- **Information provided**
◆ ◆ ◆

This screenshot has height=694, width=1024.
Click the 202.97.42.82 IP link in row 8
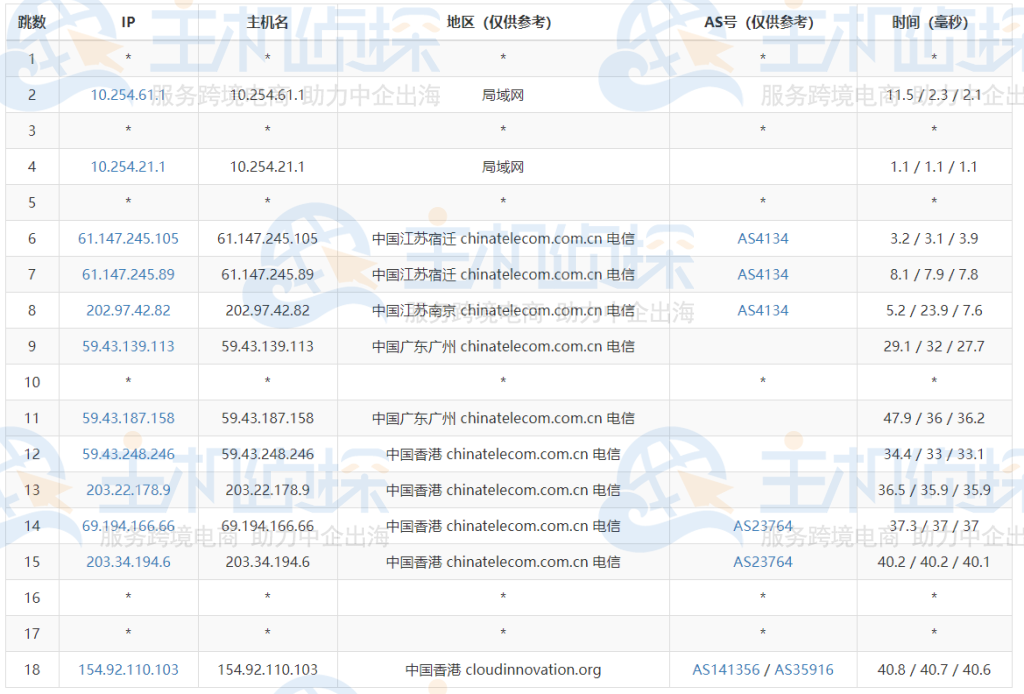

◆ ◆ ◆

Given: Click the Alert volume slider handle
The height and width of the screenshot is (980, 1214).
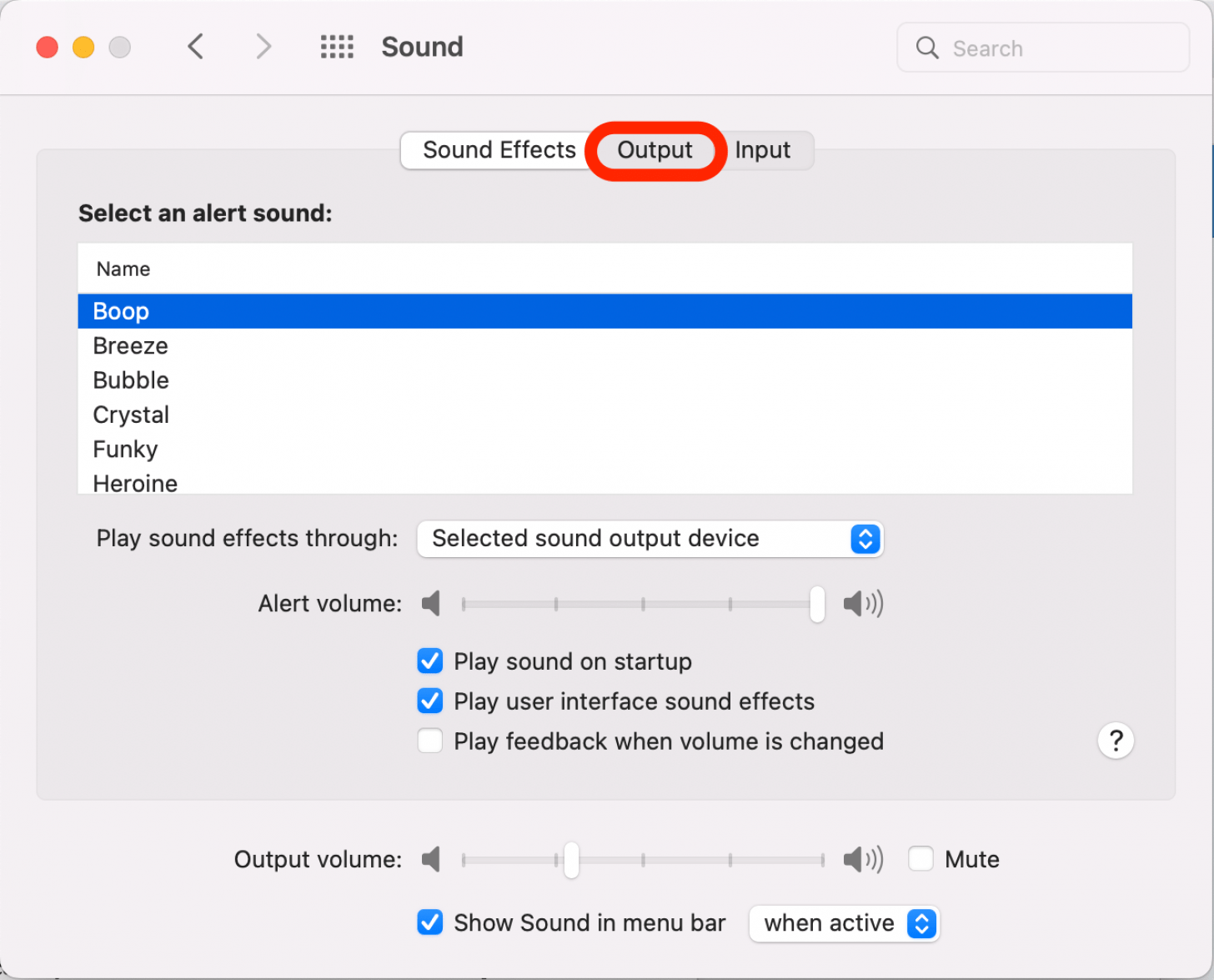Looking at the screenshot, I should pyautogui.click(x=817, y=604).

◆ ◆ ◆

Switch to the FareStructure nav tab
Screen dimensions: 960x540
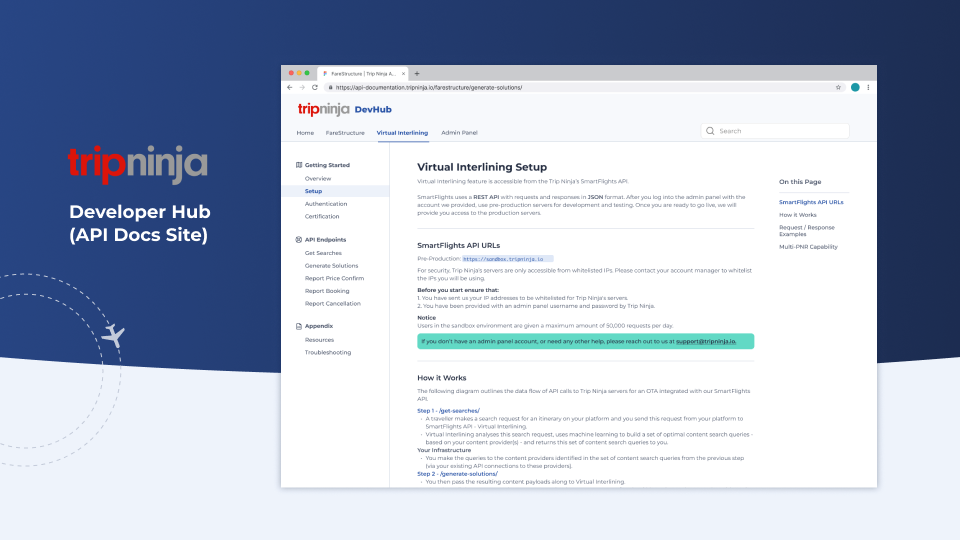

◆ ◆ ◆

- **What to produce**
Reproduce, exactly as they stand in the data above, the lines from the one that holds "This screenshot has height=694, width=1024." to the one that holds "Click the 202.97.42.82 IP link in row 8", inclusive.

- **The answer**
This screenshot has height=694, width=1024.
Click the 202.97.42.82 IP link in row 8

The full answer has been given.